### [Stored data]
- Opening Delimiter -
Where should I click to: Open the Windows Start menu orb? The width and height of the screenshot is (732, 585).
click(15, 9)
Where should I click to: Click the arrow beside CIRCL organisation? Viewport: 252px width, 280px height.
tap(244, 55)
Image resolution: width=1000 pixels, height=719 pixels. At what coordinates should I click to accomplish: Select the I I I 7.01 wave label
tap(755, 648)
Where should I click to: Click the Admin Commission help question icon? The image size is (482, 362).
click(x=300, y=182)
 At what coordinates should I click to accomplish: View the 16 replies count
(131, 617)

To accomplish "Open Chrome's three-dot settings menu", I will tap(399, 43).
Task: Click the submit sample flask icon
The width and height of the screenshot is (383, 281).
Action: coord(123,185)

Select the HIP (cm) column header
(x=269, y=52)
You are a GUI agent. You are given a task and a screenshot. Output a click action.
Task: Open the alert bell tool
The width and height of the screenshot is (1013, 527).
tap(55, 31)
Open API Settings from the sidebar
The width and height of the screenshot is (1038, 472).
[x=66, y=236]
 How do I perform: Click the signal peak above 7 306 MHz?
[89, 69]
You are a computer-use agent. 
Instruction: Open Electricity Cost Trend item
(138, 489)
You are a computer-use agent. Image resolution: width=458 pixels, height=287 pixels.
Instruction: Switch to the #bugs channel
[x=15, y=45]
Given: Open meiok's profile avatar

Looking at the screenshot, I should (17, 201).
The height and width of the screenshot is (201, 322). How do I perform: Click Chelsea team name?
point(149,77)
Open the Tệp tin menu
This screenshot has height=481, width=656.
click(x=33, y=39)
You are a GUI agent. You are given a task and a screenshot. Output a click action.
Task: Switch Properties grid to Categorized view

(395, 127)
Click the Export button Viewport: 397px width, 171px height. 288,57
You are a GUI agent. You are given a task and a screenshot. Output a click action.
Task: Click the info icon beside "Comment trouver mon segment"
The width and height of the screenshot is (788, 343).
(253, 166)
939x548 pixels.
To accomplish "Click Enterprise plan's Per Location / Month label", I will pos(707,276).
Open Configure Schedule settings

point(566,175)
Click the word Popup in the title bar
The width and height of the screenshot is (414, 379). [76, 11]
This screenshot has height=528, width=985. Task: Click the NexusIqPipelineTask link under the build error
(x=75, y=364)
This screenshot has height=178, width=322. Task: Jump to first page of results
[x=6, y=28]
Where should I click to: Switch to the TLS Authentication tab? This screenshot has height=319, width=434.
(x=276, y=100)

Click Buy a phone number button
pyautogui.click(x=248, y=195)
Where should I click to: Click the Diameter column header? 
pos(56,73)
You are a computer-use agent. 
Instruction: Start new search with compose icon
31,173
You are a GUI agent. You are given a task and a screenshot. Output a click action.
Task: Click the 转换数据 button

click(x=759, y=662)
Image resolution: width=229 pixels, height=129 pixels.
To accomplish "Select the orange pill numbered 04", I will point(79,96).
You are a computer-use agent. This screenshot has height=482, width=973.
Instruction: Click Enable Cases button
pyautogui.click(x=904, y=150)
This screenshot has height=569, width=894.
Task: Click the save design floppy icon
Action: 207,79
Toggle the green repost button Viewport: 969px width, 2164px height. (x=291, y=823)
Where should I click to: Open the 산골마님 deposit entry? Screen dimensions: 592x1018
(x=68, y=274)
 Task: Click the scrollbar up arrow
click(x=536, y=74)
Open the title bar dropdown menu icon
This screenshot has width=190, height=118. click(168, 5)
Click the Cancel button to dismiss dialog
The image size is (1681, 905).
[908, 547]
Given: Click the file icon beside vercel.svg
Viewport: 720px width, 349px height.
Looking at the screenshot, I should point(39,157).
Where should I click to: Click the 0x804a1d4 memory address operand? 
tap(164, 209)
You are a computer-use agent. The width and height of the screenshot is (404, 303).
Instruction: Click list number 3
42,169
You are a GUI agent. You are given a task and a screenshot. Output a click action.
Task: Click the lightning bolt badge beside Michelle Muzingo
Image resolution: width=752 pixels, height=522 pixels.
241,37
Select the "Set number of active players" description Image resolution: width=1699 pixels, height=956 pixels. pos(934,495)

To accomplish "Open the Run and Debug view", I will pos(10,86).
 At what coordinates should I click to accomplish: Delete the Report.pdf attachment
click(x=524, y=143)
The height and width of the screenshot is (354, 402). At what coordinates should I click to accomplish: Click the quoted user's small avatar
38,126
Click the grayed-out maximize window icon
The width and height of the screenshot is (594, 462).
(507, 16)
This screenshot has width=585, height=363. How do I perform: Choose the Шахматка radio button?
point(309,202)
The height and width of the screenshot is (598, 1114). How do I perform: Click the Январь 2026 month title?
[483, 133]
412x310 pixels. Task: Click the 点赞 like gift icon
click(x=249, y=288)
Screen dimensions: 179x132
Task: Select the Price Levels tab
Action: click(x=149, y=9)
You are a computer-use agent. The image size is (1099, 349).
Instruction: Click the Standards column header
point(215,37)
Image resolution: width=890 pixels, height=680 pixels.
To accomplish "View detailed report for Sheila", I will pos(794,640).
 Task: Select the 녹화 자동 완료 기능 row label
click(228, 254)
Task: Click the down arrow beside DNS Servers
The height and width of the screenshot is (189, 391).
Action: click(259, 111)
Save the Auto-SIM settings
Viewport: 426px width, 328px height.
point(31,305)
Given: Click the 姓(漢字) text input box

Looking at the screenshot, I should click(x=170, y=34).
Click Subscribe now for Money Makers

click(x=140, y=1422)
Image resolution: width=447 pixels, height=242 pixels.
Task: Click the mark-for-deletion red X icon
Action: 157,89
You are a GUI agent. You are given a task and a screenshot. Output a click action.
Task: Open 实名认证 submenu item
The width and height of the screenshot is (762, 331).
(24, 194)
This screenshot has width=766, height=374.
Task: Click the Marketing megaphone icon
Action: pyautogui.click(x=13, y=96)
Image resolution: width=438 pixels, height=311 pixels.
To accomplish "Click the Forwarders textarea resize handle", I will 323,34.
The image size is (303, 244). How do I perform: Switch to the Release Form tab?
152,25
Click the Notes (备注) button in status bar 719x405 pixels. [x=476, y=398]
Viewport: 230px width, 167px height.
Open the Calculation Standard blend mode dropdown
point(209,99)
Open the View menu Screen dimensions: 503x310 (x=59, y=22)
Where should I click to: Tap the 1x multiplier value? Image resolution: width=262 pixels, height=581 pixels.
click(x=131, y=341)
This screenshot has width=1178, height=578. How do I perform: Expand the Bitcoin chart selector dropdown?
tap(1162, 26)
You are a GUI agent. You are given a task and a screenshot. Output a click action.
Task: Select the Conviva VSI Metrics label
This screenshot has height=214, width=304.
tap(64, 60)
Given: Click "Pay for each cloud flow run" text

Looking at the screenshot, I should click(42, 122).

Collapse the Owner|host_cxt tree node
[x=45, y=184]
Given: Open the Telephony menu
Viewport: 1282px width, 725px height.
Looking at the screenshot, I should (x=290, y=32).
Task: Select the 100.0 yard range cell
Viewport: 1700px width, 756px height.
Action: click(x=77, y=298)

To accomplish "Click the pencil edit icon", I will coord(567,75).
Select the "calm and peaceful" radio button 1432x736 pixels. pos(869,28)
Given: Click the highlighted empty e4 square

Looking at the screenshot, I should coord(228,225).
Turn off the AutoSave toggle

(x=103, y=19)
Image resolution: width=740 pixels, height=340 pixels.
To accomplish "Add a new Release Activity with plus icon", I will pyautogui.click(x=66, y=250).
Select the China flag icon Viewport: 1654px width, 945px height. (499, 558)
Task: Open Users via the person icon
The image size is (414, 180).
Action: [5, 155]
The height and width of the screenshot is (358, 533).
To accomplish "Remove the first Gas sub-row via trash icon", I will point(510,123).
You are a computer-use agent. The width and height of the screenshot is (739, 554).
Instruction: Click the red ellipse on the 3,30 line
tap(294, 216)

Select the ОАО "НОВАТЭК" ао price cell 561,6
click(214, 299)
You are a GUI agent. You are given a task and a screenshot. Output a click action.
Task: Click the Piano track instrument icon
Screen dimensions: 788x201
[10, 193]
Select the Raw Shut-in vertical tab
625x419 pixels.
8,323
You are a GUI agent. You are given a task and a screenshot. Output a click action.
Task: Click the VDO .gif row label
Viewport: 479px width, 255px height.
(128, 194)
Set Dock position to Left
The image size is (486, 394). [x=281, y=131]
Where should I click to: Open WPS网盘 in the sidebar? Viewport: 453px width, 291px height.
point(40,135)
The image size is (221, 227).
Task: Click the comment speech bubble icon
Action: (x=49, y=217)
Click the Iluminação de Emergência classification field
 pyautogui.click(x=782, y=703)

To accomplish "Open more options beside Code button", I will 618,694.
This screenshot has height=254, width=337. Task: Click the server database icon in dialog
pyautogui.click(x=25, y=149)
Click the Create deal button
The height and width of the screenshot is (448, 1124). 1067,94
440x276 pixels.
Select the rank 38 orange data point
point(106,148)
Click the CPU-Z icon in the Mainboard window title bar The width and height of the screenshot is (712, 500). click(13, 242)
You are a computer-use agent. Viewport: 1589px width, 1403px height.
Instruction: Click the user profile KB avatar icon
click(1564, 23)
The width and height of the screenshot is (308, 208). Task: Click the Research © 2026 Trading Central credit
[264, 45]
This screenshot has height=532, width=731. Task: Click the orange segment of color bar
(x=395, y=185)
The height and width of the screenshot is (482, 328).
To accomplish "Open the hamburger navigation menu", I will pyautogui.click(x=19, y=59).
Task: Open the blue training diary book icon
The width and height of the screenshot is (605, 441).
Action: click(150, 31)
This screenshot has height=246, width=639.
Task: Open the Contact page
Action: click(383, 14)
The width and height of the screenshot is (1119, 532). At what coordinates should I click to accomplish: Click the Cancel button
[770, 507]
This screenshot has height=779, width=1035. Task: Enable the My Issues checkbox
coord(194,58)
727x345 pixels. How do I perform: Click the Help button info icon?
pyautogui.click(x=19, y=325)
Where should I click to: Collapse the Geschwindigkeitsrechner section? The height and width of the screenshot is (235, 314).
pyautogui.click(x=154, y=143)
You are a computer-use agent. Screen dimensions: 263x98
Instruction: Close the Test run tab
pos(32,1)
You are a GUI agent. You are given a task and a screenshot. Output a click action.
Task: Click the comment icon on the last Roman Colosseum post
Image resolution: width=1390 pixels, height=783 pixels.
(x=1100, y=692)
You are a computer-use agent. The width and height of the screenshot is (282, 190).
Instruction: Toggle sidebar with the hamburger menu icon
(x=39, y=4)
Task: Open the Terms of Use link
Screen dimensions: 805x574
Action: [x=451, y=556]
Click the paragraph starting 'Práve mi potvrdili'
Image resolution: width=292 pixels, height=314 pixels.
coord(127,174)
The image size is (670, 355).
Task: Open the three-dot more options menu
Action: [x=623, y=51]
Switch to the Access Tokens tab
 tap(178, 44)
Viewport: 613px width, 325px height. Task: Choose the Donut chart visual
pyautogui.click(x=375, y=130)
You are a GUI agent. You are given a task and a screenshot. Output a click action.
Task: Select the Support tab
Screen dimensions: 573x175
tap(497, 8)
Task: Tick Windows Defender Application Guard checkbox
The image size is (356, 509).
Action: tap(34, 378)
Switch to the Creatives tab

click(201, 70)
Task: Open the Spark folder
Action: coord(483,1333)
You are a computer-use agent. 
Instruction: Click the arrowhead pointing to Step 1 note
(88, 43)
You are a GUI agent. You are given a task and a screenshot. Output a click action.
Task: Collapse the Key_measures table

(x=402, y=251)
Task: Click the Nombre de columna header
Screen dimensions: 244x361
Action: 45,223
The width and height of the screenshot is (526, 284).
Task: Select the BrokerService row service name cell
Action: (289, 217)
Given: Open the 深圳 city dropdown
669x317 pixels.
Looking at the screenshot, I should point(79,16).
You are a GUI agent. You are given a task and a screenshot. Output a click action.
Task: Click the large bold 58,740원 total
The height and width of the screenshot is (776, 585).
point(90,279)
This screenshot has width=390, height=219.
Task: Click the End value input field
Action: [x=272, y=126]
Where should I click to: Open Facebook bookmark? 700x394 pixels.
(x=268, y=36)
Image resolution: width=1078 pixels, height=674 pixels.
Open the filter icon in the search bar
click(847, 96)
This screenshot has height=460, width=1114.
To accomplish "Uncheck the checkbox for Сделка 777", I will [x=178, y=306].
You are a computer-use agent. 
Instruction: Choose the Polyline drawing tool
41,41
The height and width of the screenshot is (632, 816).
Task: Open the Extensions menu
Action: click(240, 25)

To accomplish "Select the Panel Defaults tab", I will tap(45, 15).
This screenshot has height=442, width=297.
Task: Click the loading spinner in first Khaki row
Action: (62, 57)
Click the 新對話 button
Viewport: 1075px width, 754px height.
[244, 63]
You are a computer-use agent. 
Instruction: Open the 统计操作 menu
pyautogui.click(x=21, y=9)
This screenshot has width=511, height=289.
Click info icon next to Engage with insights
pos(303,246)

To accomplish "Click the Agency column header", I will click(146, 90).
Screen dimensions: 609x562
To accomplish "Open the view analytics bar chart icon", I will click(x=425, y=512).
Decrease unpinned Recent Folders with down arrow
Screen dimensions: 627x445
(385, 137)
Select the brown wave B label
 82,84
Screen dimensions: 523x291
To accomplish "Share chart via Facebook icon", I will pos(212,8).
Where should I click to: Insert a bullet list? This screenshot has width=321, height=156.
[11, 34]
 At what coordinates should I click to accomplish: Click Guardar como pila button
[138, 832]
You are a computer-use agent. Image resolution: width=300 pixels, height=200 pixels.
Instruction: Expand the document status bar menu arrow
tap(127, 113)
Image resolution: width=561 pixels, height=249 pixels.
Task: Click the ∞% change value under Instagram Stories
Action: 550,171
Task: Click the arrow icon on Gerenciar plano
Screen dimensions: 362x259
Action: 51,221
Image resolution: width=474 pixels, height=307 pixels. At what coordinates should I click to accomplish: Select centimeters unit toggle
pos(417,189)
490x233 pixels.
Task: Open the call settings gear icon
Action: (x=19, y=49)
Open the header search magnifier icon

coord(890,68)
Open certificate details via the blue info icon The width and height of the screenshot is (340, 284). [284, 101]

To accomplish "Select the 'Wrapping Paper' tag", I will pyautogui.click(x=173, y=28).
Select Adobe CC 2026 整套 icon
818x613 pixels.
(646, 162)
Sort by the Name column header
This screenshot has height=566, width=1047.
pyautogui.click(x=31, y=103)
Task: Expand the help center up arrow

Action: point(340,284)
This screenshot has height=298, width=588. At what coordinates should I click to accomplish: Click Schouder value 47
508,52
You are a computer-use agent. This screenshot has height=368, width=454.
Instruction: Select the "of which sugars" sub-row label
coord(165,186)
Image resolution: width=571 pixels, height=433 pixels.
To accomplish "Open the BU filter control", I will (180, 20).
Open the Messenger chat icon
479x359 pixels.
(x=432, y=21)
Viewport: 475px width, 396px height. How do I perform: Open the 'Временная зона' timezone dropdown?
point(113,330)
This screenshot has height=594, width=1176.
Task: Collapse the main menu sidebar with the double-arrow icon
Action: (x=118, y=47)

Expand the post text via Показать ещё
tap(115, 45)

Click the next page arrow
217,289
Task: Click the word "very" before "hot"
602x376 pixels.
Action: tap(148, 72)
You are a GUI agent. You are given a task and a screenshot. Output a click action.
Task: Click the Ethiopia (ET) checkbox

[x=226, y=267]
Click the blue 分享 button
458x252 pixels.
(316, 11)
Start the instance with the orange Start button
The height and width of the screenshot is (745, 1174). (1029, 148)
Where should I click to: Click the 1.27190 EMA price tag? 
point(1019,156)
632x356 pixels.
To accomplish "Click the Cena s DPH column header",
- Closing Delimiter -
### [Activity]
The answer must be the line containing "has height=368, width=454." and every line after it through the last line of the records above, repeated exactly.

### [Solution for this problem]
You are a computer-use agent. This screenshot has height=368, width=454.
Instruction: Select the "of which sugars" sub-row label
coord(165,186)
Image resolution: width=571 pixels, height=433 pixels.
To accomplish "Open the BU filter control", I will (180, 20).
Open the Messenger chat icon
479x359 pixels.
(x=432, y=21)
Viewport: 475px width, 396px height. How do I perform: Open the 'Временная зона' timezone dropdown?
point(113,330)
This screenshot has height=594, width=1176.
Task: Collapse the main menu sidebar with the double-arrow icon
Action: (x=118, y=47)

Expand the post text via Показать ещё
tap(115, 45)

Click the next page arrow
217,289
Task: Click the word "very" before "hot"
602x376 pixels.
Action: tap(148, 72)
You are a GUI agent. You are given a task and a screenshot. Output a click action.
Task: Click the Ethiopia (ET) checkbox

[x=226, y=267]
Click the blue 分享 button
458x252 pixels.
(316, 11)
Start the instance with the orange Start button
The height and width of the screenshot is (745, 1174). (1029, 148)
Where should I click to: Click the 1.27190 EMA price tag? 
point(1019,156)
632x356 pixels.
To accomplish "Click the Cena s DPH column header",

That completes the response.